### Aim of the exercise
Reproduce every line of the records verbatim, omitting the pictures.

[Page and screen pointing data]
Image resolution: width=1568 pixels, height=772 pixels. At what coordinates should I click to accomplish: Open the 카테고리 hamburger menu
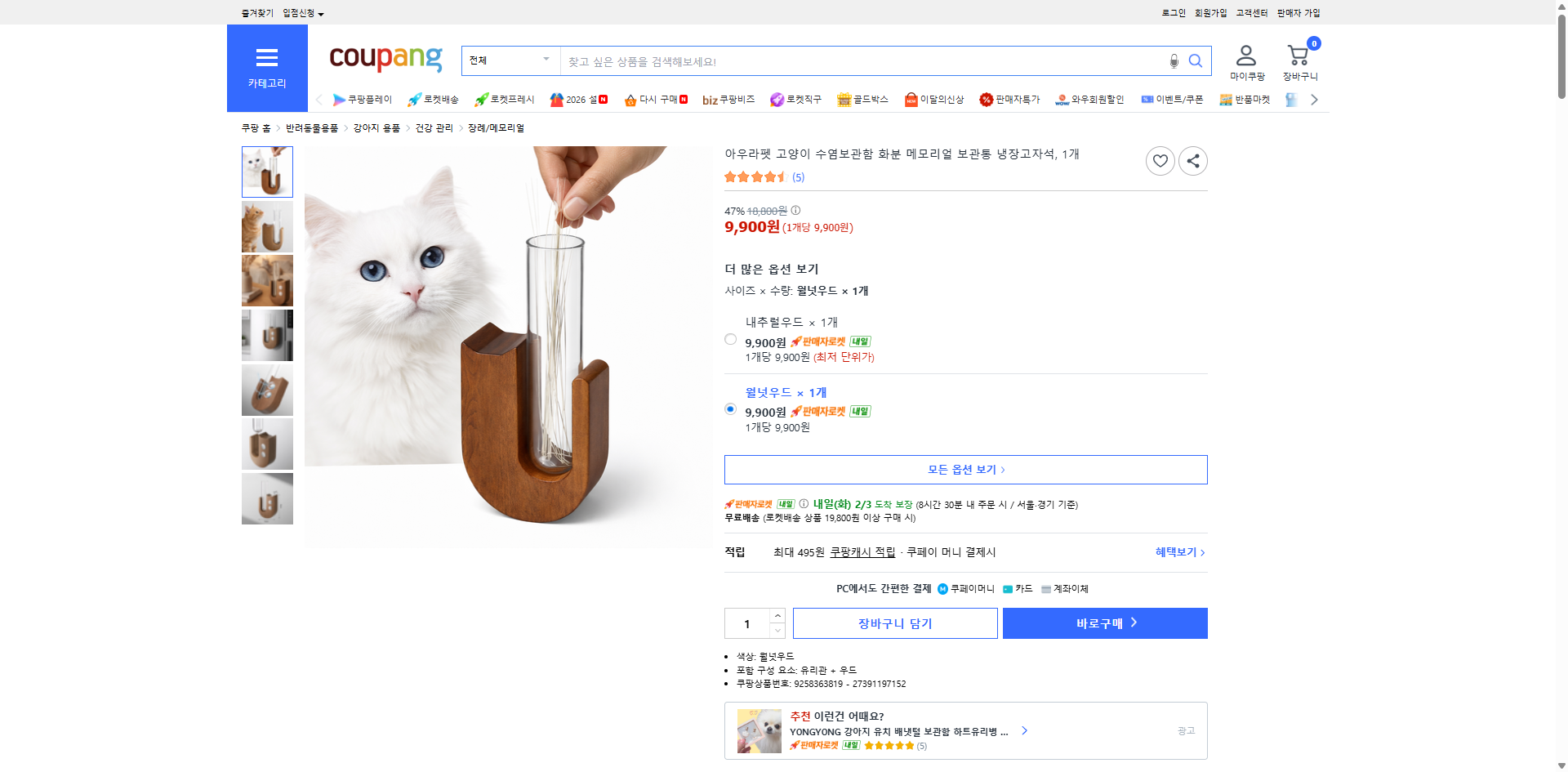(x=267, y=58)
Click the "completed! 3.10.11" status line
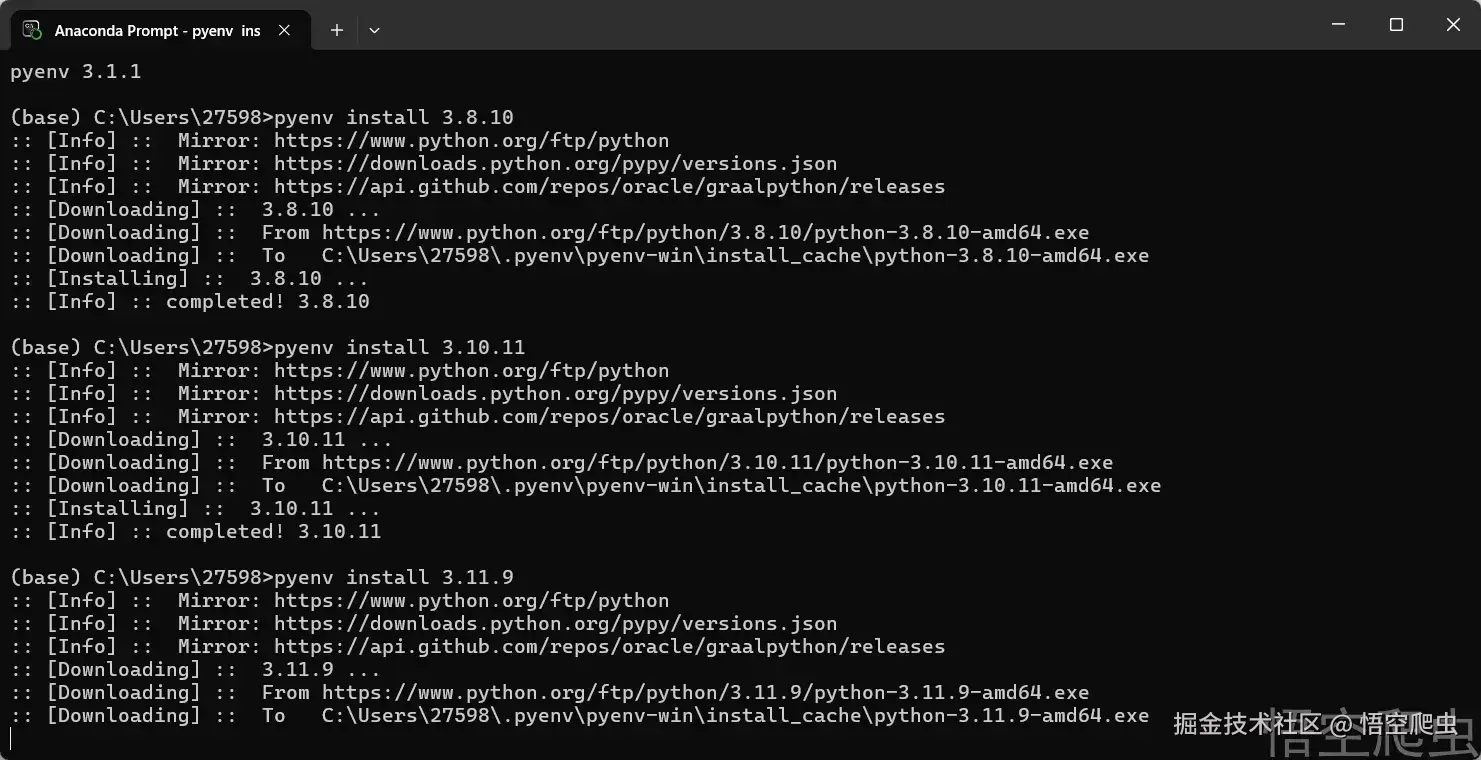Screen dimensions: 1481x760 [x=273, y=531]
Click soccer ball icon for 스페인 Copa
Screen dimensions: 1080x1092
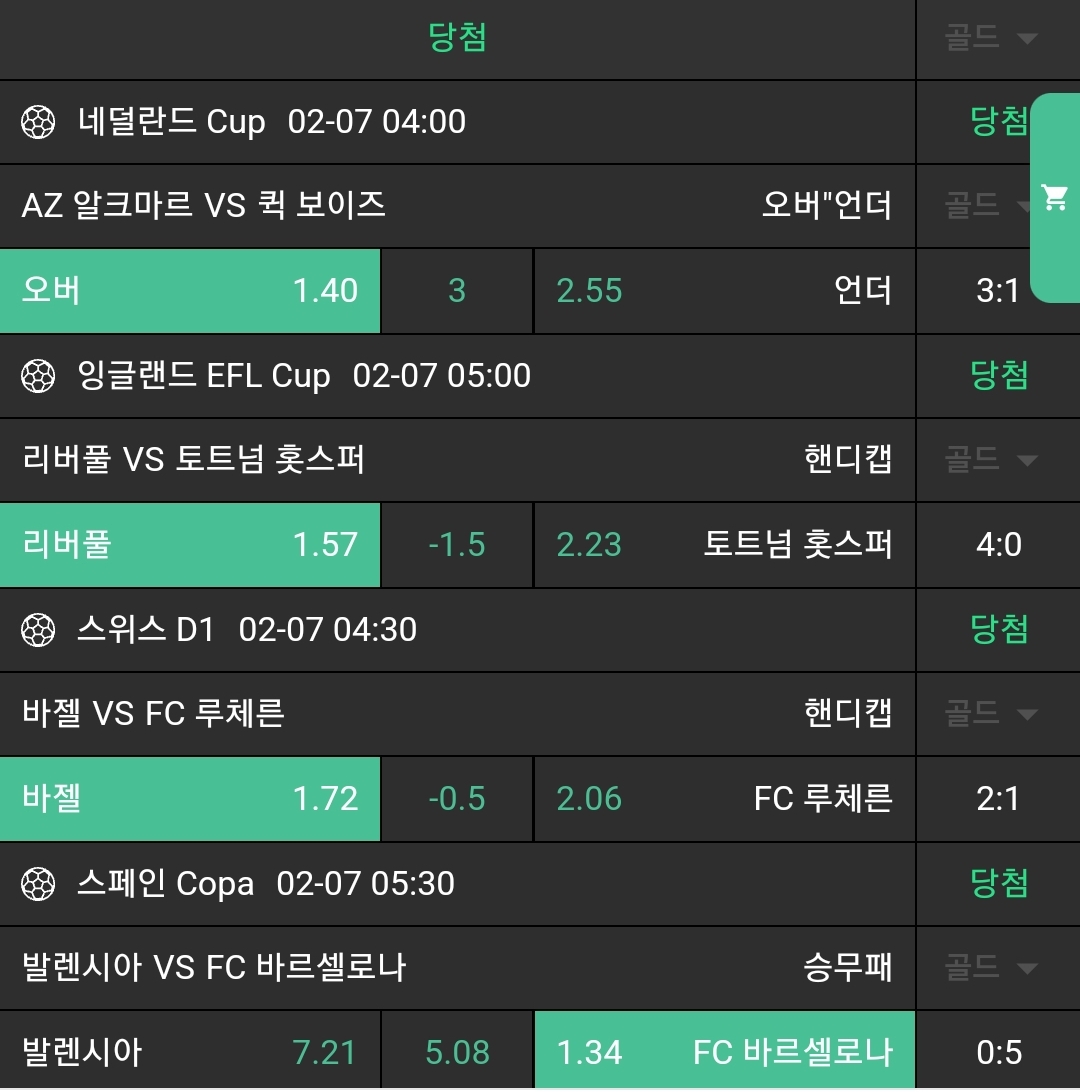pos(38,884)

### Response to the task
Image resolution: width=1568 pixels, height=772 pixels. At what coordinates should I click to accomplish: Open the 카테고리 hamburger menu
(x=267, y=58)
Click the "completed! 3.10.11" status line
Screen dimensions: 1481x760 [x=273, y=531]
Click soccer ball icon for 스페인 Copa
Screen dimensions: 1080x1092
pos(38,884)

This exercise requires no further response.